In terms of cost (price): there is some difference between Direct storage and scale out repo ? (Amazon S3)

Is it possible that the writes will be smaller  with scale out? Brcause the backup is already created ?

 

Thanks 

Hi,

I want to state an assumption up front with this, I’m assuming you’re referring to scale out repo as capacity tier instead of performance tier within a SOBR as that would be direct to object then anyway.

There isn’t anything I’ve seen to indicate that Veeam would create smaller backups, as you still need to protect all the blocks of data. And Veeam does the same task of creating per block blobs within the object storage repository, any efficiencies I would expect to be based on backup frequency differences in such a scenario. The one place I wonder if you would see cost efficiencies (and I’m speculating here) would be the API calls needed to perform verification tasks etc when using direct to object vs capacity tier, thinking of things such as health checks being run against performance tier instead of capacity tier and other tasks such as SureBackup.

 

Welcome any other view points on this 🙂


Hi,

I want to state an assumption up front with this, I’m assuming you’re referring to scale out repo as capacity tier instead of performance tier within a SOBR as that would be direct to object then anyway.

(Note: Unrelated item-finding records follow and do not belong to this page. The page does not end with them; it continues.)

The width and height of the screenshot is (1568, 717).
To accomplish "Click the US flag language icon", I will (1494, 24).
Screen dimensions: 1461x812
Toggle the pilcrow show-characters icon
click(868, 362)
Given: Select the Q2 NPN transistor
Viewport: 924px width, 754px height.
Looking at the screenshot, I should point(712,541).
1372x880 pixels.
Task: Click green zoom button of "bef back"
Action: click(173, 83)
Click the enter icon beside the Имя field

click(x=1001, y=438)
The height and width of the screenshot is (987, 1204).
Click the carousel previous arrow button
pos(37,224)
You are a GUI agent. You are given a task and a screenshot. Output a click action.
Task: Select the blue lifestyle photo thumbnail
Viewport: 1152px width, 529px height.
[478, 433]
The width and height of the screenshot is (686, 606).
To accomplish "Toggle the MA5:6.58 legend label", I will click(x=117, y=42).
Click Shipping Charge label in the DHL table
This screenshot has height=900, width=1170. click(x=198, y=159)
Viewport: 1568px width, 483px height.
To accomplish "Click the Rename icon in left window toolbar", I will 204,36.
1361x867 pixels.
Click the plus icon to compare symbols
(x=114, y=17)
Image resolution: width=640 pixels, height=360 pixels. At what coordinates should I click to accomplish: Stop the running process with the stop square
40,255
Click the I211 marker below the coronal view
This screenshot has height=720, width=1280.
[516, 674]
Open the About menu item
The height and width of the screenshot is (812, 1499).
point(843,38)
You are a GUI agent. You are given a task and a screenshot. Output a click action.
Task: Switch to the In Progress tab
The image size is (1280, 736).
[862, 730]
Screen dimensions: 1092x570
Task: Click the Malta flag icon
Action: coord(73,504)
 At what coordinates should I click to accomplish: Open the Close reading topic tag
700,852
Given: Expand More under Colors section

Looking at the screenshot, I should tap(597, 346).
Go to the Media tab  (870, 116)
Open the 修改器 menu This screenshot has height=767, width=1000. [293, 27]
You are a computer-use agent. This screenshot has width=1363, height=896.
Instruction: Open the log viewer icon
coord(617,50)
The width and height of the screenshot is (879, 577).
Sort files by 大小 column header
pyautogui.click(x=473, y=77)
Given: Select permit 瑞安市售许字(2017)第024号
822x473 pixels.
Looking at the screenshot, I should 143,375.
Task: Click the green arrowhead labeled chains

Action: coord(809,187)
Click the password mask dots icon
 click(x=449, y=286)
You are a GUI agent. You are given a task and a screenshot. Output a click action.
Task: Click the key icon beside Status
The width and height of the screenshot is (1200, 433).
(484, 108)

There isn’t anything I’ve seen to indicate that Veeam would create smaller backups, as you still need to protect all the blocks of data. And Veeam does the same task of creating per block blobs within the object storage repository, any efficiencies I would expect to be based on backup frequency differences in such a scenario. The one place I wonder if you would see cost efficiencies (and I’m speculating here) would be the API calls needed to perform verification tasks etc when using direct to object vs capacity tier, thinking of things such as health checks being run against performance tier instead of capacity tier and other tasks such as SureBackup.

 

Welcome any other view points on this 🙂

Thanks for the Answer

I was referring to SOBR : first in performance (local) and then move it to capacity (s3) My thought is if doing it locally first and then moving the backup to S3 will result in lower costs than Direct object 


Hi,

 

If you’re using the same block size and intending to copy all backups to capacity tier instead of moving only GFS for example, then no it won’t result in lower storage costs. As I mentioned, lower API costs potentials are there however, for example if you need to restore a backup from capacity tier but you’ve got most of the blocks locally, then only the blocks that aren’t stored locally will be pulled from capacity tier, and things such as SureBackup can be run from your performance tier instead, but otherwise it’s the same.


Hello @Srt93 

If you are asking about direct backup to Object storage vs SOBR (Local disk + S3), there are some points needs to be clarified:

  • Direct backup to Object doesn’t support plugin backups.
  • Regarding cost or used space, Object storage is better than SAN storage.
  • Backup size will be quite the same.
  • I prefer SOBR (Local disks as performance tier + S3 as Capacity tier) for fast backup and restore window.

thanks to you 

Everything is clear to me!


I will note that block size does matter.  Myself and a couple others did some testing a while back of how much space is consumed with backing up to Wasabi or other object storage and utilize different block sizes.  That WILL make a difference on how much space is consumed, but that’s not a change due to object vs block storage, SOBR vs Direct to object, etc.  It just matters how large of blocks you’re using in that case.  But it does sounds like that wasn’t the question, but I wanted to put it out there that block size does matter.